━━━ Text block

During my lengthy ride around Europe in the 1970s on a 650cc Triumph I became convinced the most critical dimension for any bike is not the size or power of its engine but its weight. If a bike lies down on the road, and there's just me to lift it back onto its wheels, then it is imperative the bike's weight should be a manageable lift. The bike should not lie down on the road of course, but Murphy's Law states if it is going to, it will always do it when there is no help at hand. From my point of view then, the significant measure for a motorcycle is 230kgs. I can lift that amount of weight unassisted.

As engine sizes continued to grow and the mass of big bikes passed 230kgs, passed 250kgs, passed 300kgs, passed 400kgs,motorcycling became sillier and sillier. Weight matters. Not only when recovering from a fall. Weight negatively affects the agility of the machine. The more mass, the more centrifugal force tries to drag the bike off line when cornering. The more mass, the greater the breaking effort required to stop the machine. The greater the mass the greater the potential loss of adhesion in wet or muddy conditions. The greater the mass the more quickly things get SERIOUS when they go wrong.

━━━━━━
━━━ Extracted information

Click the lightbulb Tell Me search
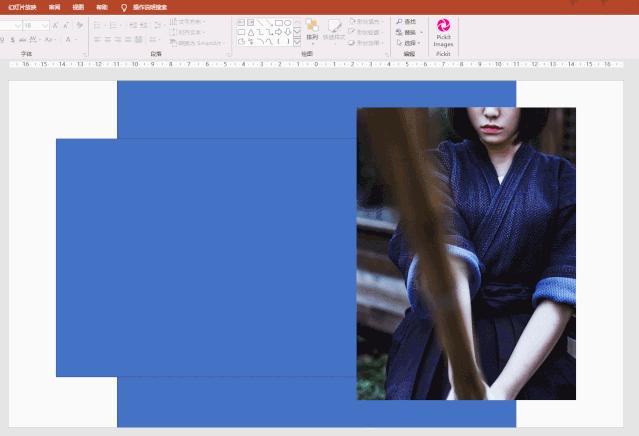Viewport: 639px width, 436px height. coord(124,6)
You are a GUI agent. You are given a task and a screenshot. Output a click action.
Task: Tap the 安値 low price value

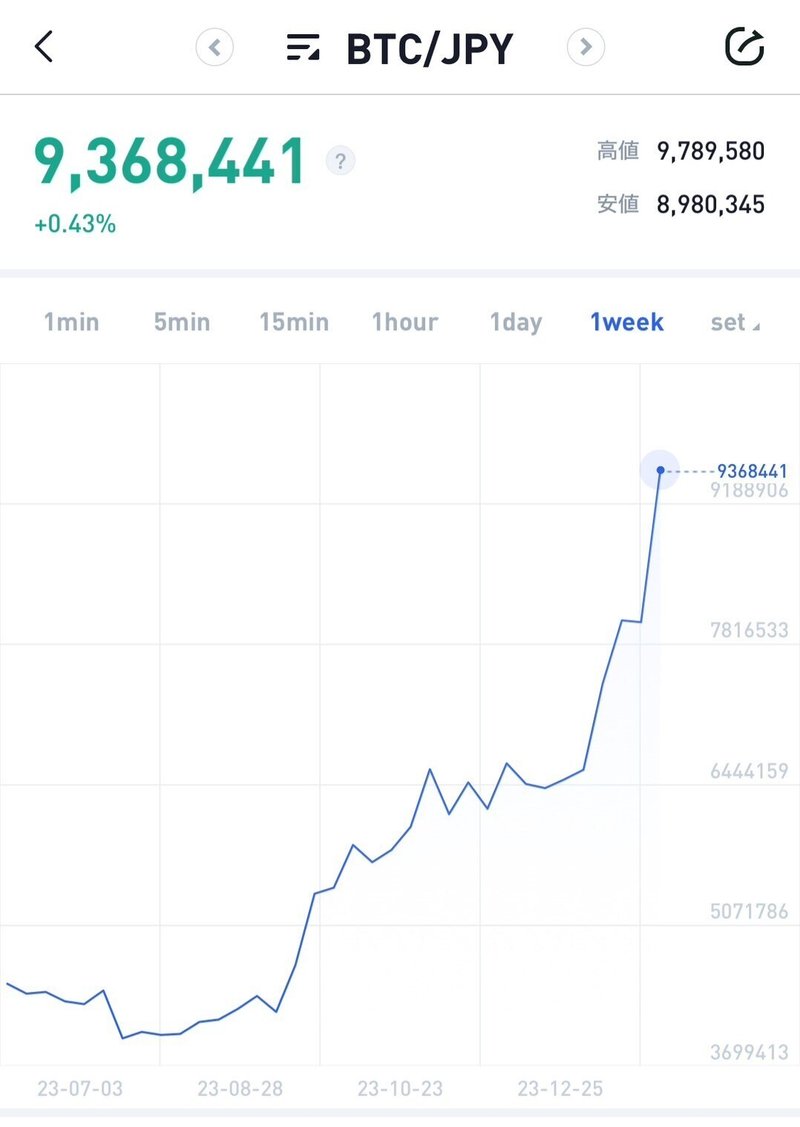coord(710,205)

━━━━━━

* **Exercises**:
1. Reproduce the part of the motorcycle weight text that opens with the words containing "As engine sizes" and closes with "they go wrong.".
2. In the motorcycle weight text, what weight is named as the significant measure for a motorcycle?

* **Results for each task**:
1.
As engine sizes continued to grow and the mass of big bikes passed 230kgs, passed 250kgs, passed 300kgs, passed 400kgs,motorcycling became sillier and sillier. Weight matters. Not only when recovering from a fall. Weight negatively affects the agility of the machine. The more mass, the more centrifugal force tries to drag the bike off line when cornering. The more mass, the greater the breaking effort required to stop the machine. The greater the mass the greater the potential loss of adhesion in wet or muddy conditions. The greater the mass the more quickly things get SERIOUS when they go wrong.

2. 230kgs